Exercise instructions -
The expected result is the full listing, retyped exactly, without a single picture.

Exercise data -

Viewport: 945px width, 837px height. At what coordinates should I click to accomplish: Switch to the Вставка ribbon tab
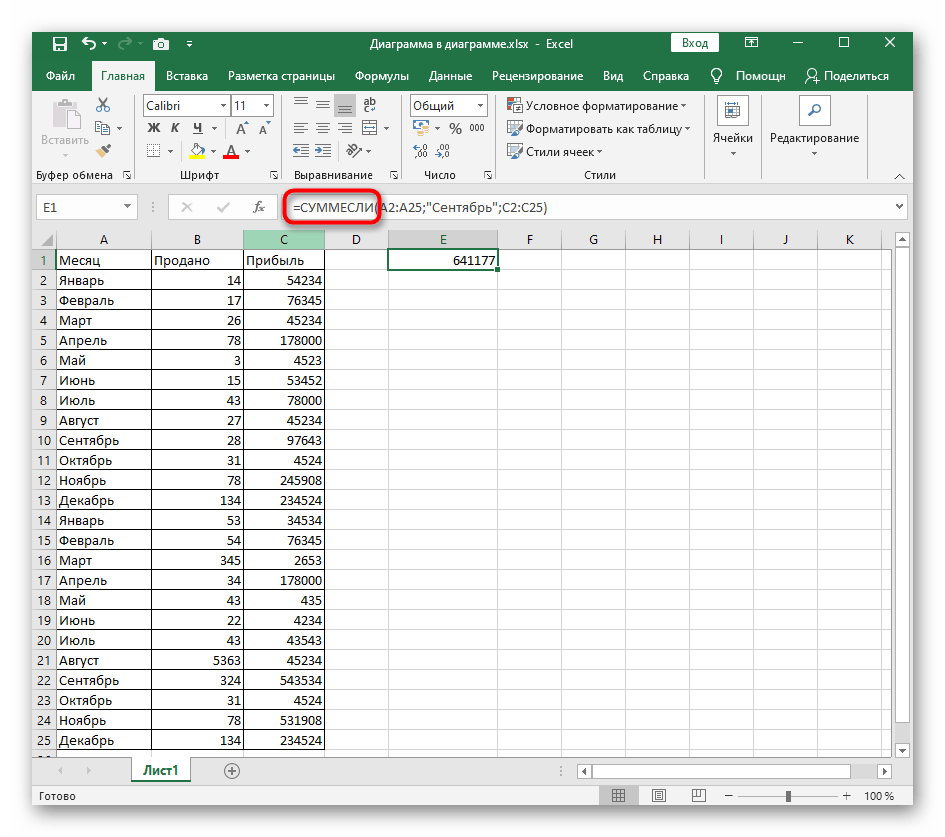click(x=187, y=76)
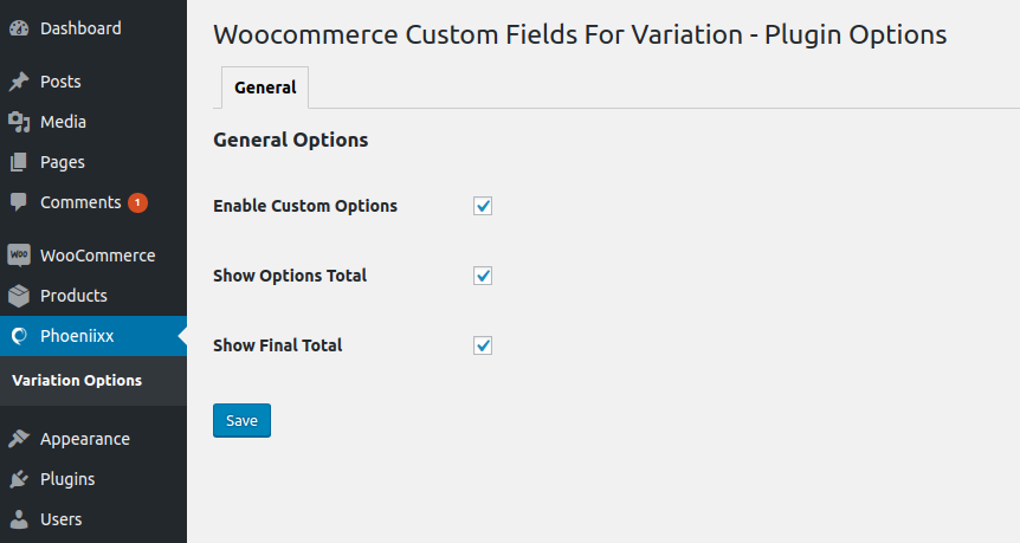Click the Phoeniixx logo icon
The width and height of the screenshot is (1020, 543).
coord(19,336)
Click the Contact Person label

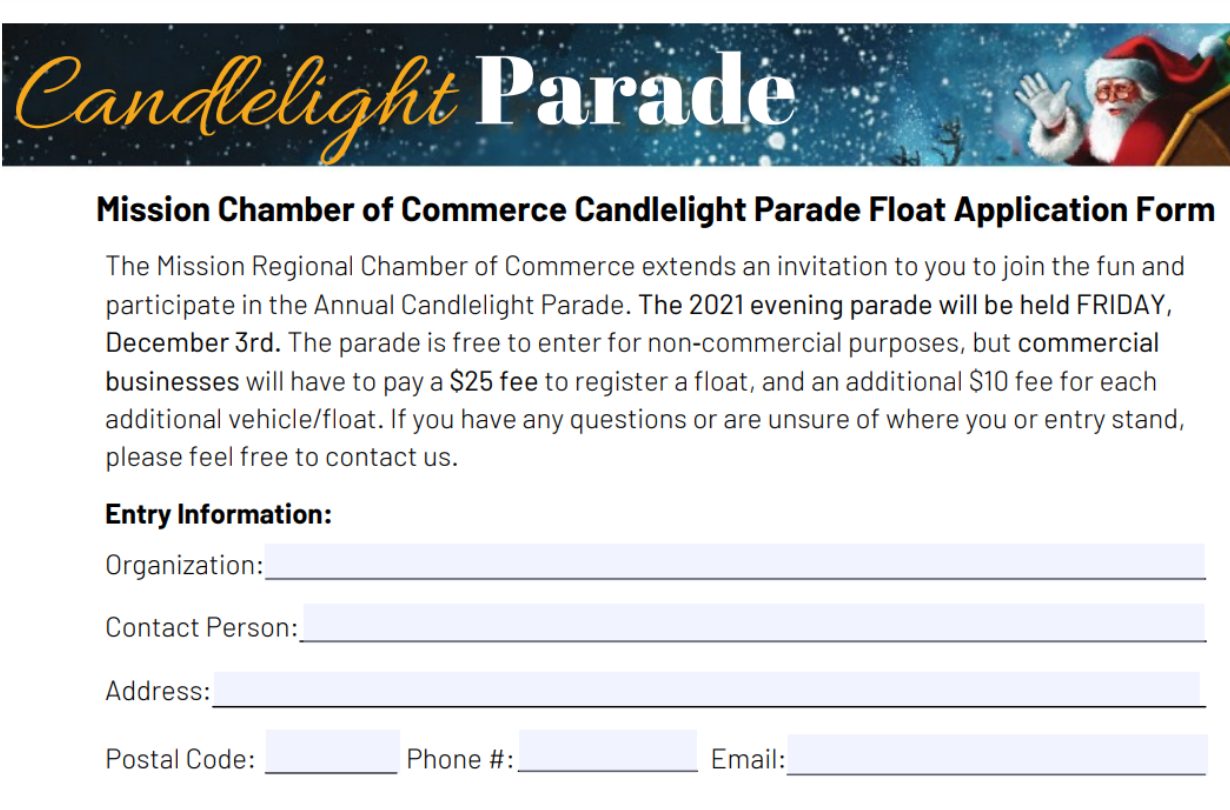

Exercise output -
Viewport: 945px width, 837px height. At what coordinates should I click to accomplish: Switch to the Вставка ribbon tab
click(x=187, y=76)
Click the Phoeniixx logo icon
The width and height of the screenshot is (1020, 543).
coord(19,336)
Click the Contact Person label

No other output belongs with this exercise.